他吞吐艰难,拉维尔也被夹得难受,那穴本来就紧,图耶又喝多了酒,体温上升。火热穴肉密密实实地含着他,偏偏不给个痛快,他眉头都皱了起来。
“让我来吧?”拉维尔听话地合着眼睛,微喘着气和图耶商量。今天晚上他出奇得温柔,图耶更不开心了,像是真成了个胡搅蛮缠的醉鬼,一边摆动腰部,一边嘟嘟囔囔地重复:“不要说话,我不想听你说话。”
不要看他,不要和他说话。
不要动摇他本以为足够冷硬的心肠。
作者有话说:
恶魔图耶:我死也不会放手,大不了一起重开。
天使图耶:老婆……呜呜呜我好爱他……呜呜呜我舍不得他死……
第105章 饱涨
微弱的水声从相连的下半身传出来,图耶握着拉维尔的手撸动自己的性器,随着清透液体从铃口流出,他的肠壁也越来越湿,抽插间慢慢能听到粘腻的叽咕声。
壮硕阴茎三分之二消失在肉穴里,剩下一小节根部比前半部分粗上少许。图耶觉得肛口肿胀干涩,已经被撑到了极点,便不愿再往下坐,悬着腰小幅度套弄,等内里完全湿润后才泄了力彻底将肉棒吃到底。
性器粗硬,热乎乎地填满了整个甬道,龟头破开挤挤挨挨的内壁,长长的柱身能摩擦到每个角落。食髓知味的嫩肉迫不及待地凑上去求欢,图耶腿根发抖,几乎要被这饱涨的快感淹没。
“唔……好大……全都进去了……”
他哼哼唧唧地自言自语,鼻音明显,呼吸声沉重。他没完全醉,但混着喝了一堆乱七八糟的酒也不是全无效果,至少他清醒的时候肯定不会这样抱怨,尾音黏黏糊糊,拖泥带水像是在撒娇。
和绵软语调相反的是他强势蛮横的动作,即使还是被肏的那个,他依然掌握了主动权。等不及适应体内硕大,图耶将拉维尔扶在自己腰上的手压到床单上,控制住蠢蠢欲动想要翻身的恋人,自顾自晃动屁股将水光淋淋的肉茎吐出来吃进去。
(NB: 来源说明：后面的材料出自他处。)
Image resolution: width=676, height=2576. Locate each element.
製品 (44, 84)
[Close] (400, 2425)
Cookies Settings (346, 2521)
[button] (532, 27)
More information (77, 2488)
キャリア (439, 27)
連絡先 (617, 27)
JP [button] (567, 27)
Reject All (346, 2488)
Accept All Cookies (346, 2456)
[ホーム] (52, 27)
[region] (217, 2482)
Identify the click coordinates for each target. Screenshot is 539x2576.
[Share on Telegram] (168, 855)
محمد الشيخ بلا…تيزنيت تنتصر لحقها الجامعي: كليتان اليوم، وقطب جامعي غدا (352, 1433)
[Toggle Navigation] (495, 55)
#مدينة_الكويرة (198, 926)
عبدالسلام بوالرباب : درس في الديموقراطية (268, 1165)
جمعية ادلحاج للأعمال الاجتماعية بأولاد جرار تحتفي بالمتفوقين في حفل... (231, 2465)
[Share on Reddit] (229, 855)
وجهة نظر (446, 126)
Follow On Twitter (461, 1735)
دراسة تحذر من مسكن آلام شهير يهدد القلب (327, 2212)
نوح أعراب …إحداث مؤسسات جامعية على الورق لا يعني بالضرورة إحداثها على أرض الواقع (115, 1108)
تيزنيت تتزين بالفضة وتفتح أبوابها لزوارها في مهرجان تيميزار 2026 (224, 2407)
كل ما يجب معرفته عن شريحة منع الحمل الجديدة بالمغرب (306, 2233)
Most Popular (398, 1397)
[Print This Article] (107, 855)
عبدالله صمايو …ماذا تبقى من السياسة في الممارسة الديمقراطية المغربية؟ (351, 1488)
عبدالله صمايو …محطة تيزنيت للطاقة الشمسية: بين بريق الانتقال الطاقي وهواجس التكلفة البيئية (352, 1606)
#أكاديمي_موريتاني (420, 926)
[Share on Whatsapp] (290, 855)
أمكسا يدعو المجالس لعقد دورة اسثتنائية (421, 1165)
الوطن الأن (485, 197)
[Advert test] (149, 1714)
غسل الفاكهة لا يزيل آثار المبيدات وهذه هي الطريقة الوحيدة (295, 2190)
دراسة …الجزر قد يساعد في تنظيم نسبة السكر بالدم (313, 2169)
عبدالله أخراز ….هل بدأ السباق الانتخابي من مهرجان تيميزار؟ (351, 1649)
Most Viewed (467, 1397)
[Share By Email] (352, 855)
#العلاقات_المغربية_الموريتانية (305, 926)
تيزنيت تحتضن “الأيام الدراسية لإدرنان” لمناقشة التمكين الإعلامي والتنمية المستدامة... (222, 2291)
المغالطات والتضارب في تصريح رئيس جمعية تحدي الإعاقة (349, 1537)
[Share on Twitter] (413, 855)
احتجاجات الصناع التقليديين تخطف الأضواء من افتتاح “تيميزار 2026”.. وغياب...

他每一次拔出都只留圆润顶端,每一次插入都全根没入,拍打声急促清脆,丰腴臀肉弹动着,像一块柔软的布丁,相接处很快就红红一片。颤动软肉间一张贪婪的小嘴,啧啧作响地含吸拉维尔的性器,里头淫液泛滥成灾,很快就包不住流出来,蹭得臀间亮晶晶一片,随着肉与肉的碰撞拉出条条淫靡的半透明白丝。
拉维尔在床上掌控欲极强,很少有今天这样柔弱的姿态。他乖巧地平躺,即使睫毛不停地颤动还是没有睁眼,精神触手悄悄探进图耶的脑域守护那一片废墟,期间他产生了无数次反客为主的冲动,都被克制住了。
他默默承受着图耶欲望的宣泄,而这种驯良对哨兵来说无异于强效春药,没有哪个哨兵能抗拒完全支配自己向导的诱惑。天性和肉欲同时被满足,图耶越发兴奋起来,纯粹的欢愉取代了痛苦挣扎,笼罩着他的负面情绪则无声无息地消弭在精神力交流中。
灵魂交融的快感细密绵长,他惊觉有异,潜意识里害怕起向导趁机控制他的精神,却又沉迷于甜美滋味不愿逃脱。他无止境地索求拉维尔,想要将他的一切都据为己有。压在拉维尔身上的力道撤开,图耶挺腰坐好,大口喘着气,慢慢肏软了的穴松松紧紧地收缩着,让挺立的阴茎全部插进高热的后穴里。
那小穴熟烂,每一处都开发得彻底,缓慢吞吃中能清晰感受肉棒的形状。最上面的龟头像一颗铃铛,有鹅卵石那么大,软中带硬,就是这部分每次都狠狠肏到深处,叫他欲仙欲死。往下一道肉沟,进去的时候不觉得如何,拔出来时却会剐蹭柔嫩的穴肉,刚开始有一点疼,适应后就成了痒,恨不得再重些,肏烂了这放浪的穴才解瘾。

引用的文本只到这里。